Case Study: Designing a Photo-Sharing Service (Instagram)

This guide provides a comprehensive system design for a large-scale photo-sharing service, focusing on content delivery, feed generation, and high availability.

1. Requirements clarifications (Functional & Non-Functional)

Functional Requirements

  • Media Upload: Users can upload photos and videos.
  • Follow System: Users can follow other users.
  • News Feed: Users can view a feed of photos/videos from people they follow.
  • Likes and Comments: Users can interact with posts.
  • Search: Users can search for other users or posts by hashtags/locations.

Non-Functional Requirements

  • High Availability: The system must be highly available (99.99%).
  • Reliability: Any uploaded photo or video should never be lost.
  • Low Latency: The news feed generation and media viewing should be near-instant (sub-200ms).
  • Eventual Consistency: It is acceptable if a user sees a "like" count that is slightly outdated for a few seconds.
  • Scalability: Support 500 million Daily Active Users (DAU).
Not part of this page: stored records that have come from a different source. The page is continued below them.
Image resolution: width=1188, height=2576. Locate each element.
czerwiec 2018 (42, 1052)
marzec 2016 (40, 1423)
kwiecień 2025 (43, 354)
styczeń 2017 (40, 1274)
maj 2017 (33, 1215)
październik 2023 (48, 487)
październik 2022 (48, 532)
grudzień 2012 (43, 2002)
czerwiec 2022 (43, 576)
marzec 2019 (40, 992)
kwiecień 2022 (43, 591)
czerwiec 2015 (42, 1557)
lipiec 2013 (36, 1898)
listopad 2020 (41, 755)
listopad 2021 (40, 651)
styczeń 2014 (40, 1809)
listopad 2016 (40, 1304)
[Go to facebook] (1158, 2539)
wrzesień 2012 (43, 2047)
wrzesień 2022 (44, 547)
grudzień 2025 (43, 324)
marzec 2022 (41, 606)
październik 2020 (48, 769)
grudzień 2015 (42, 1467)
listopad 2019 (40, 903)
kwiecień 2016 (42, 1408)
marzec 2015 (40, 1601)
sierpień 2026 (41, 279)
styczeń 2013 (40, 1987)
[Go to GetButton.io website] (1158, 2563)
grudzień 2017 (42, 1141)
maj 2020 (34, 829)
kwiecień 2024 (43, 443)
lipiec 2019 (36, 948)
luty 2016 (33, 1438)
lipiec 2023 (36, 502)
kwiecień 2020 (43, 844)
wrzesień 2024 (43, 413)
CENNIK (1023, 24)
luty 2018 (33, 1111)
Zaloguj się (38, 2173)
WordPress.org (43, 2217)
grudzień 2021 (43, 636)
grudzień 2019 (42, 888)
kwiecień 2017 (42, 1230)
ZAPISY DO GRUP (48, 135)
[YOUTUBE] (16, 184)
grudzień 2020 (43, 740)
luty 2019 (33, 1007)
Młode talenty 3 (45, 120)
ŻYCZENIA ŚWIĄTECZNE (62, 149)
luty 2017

2. System interface definition (APIs)

We can use GraphQL or REST. Below are the core RESTful endpoints.

Upload Post

POST /api/v1/post
Content-Type: multipart/form-data

{
  "user_id": "string",
  "media_data": "file",
  "location": "string (optional)",
  "caption": "string (optional)"
}
Returns: 201 Created with the post_id.

Get News Feed

GET /api/v1/feed?user_id={user_id}&count={count}&offset={offset}
Returns: A JSON list of post objects, including media URLs and metadata.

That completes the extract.